K.Kさん(写真右) 国際文化学部 2018年10月から3か月間イギリスに留学経験あり。帰国後、英語力をキープするためにどう機会をつくっていけばいいのかが悩み。

●僕たち日本人っては10年以上英語を習っているのに、日常英会話も話せない人が多いのはどうしてでしょうか? (S,K)

英語を10年間以上学んでいるし、実際、単語はたくさん知っているんですよ。ただ話す勇気より恥ずかしさが勝ってしまう。それはアウトプットに慣れていない、単純に使っていないからだと思います。なんで使ってないかっていうと、使う機会がないからです。日本にいるとそもそも会話の機会がないし、別にしゃべれなくても困らない、というのが大きな原因かなとは感じます。

話すのが恥ずかしいと感じるもう1つの理由は、目指すところが最初から高すぎるからじゃないかな、と思っています。日本に長年住んでいる外国の方でも、何かしらアクセントがあったりしますよね。でも日本人の多くはいきなり「ネイティブ英語」を目指してしまって、それじゃないと発しちゃいけない、恥ずかしい、という完璧主義なところがすごく大きい気がします。

●大学の交換留学制度で海外留学を考えていますが、その目的がみつかりません。「自分の価値観を広げたいから」だと動機が弱すぎますか? (S.K)

その悩み、実は日本の学生さんには多いと思います。何をしたいかわからないから、自分探しも含めて海外に行きたいという思いを持っている方も多いですね。でも応募するとなると、ある程度「理由づけ」の工夫は必要ですね。
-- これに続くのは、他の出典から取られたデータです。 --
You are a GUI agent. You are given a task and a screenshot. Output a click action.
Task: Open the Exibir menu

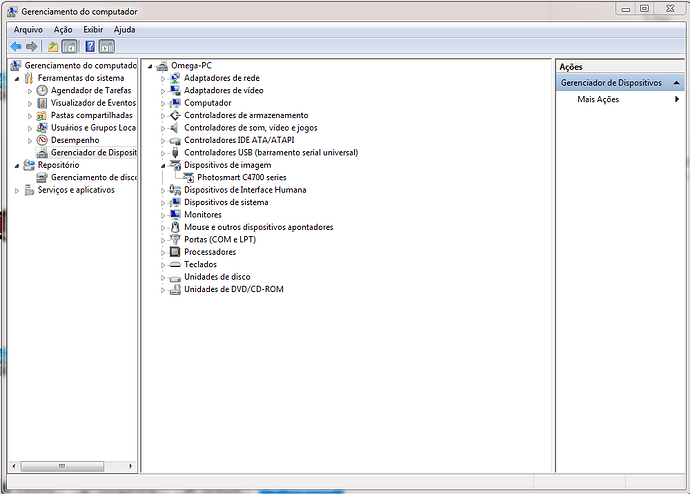pos(93,30)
以前、「ちか友留学生活」のプロジェクトで「留学経験がない人が2週間メルボルンに語学留学できる」というコンテストをしたんです。そのときに応募で集まった200人以上のスピーチ動画ですごくいいなと思ったのが、「メルボルンに行ったらこれをします」という、具体的なアクションプランを挙げてくれた人。「しゃべらないと上達しないので、会った人たちに、必ずこの4つの質問をします」といった具体性のあるスピーチでした。
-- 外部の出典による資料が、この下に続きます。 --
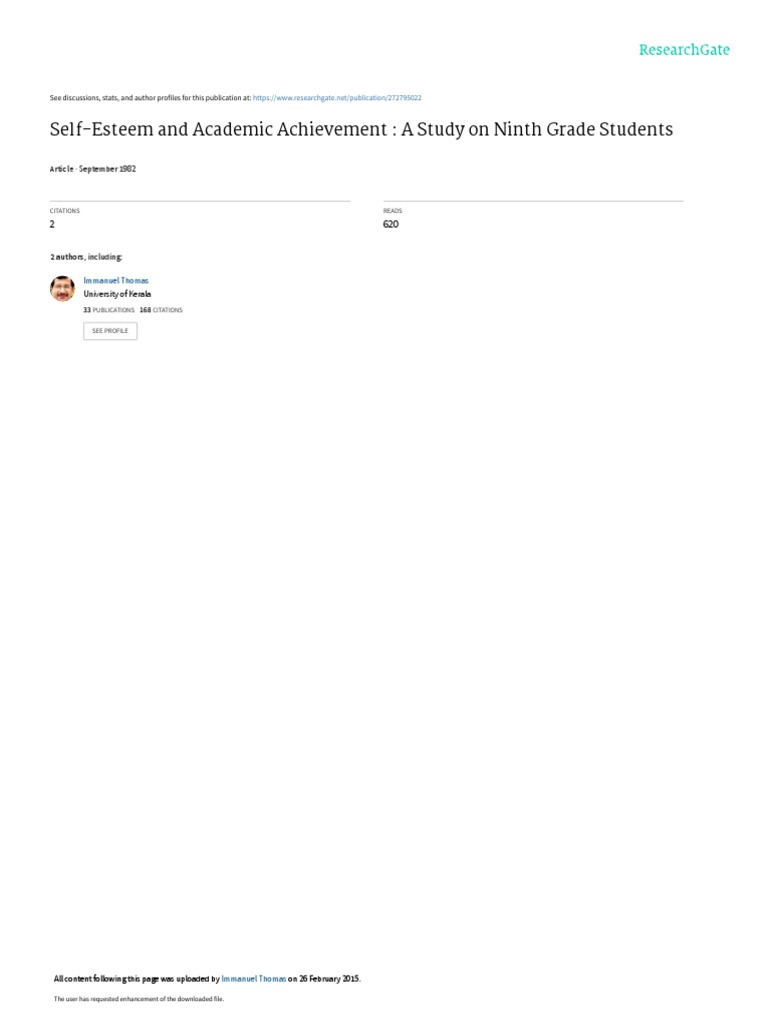The height and width of the screenshot is (1024, 768).
Task: Click the 'All content following this page' text
Action: click(x=136, y=979)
留学する意義は絶対にあります。海外に行って慣れない環境に身を置くことで必ず成長できます。大事なのは、具体的に何をするかです。たとえば、こういうコミュニティに参加してこういうことを学びたい、こういう分野に興味があるからもっとそれを深く掘り下げたいとか、具体的なアクションに落としていくことで、「あ、本当にちゃんと考えているんだな」というのが相手に伝わります。
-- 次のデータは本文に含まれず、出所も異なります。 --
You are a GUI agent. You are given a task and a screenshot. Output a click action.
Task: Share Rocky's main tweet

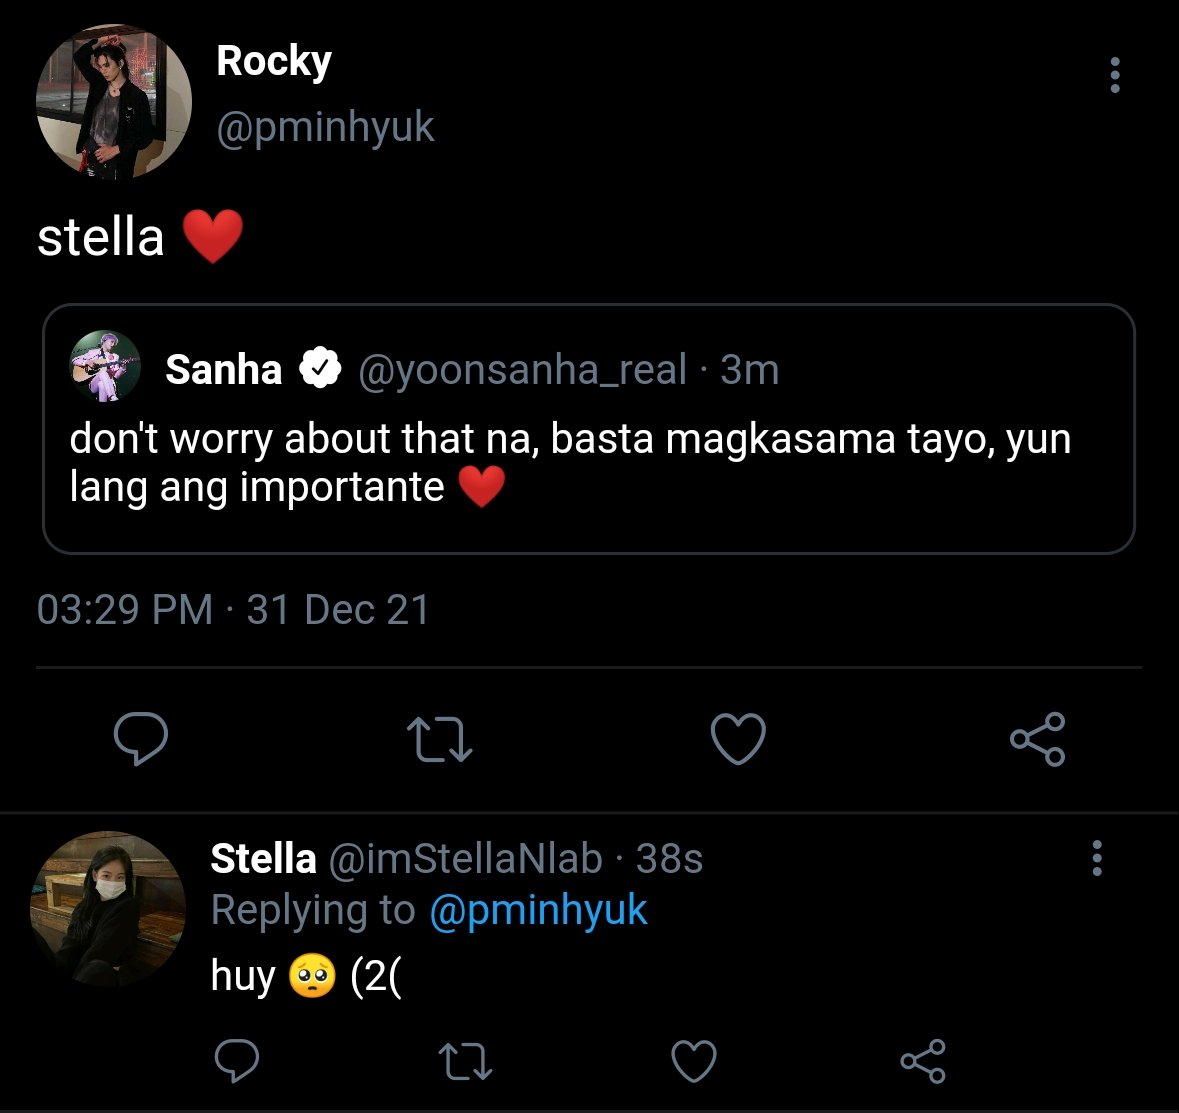pyautogui.click(x=1038, y=738)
●留学先の国や学校はどうやって選べばいいんでしょうか? (S.K)

「こういうことを勉強したい」という目的がある方は学校や教授ありきで、学びたい学部学科があるところを選びます。ただ、「何となくアメリカが好き」っていうことでアメリカを選ぶ方もいると思うんです。私は結構、感覚で決めちゃう派なので(笑)。なんとなく「あ、ここよさそう」みたいな直感で選ぶのもありだと思います。

  • 【Sorry to bother you.】知らない人に声を掛ける場合のスマートな言い方です /メモ必須! アメリカで道に迷ったら、こう言おう☆〔#627〕【横断の旅 09】より

今はネットに情報が山ほどあるので、何でも調べられます。「ちか友留学生活」は世界中の留学生の私生活をシェアできるプロジェクトで、何百本もの動画が集まっていますし、YouTubeで自分が興味のある国のコンテンツを検索することもできます。今の時代、そういうツールを生かさない手はありませんよね。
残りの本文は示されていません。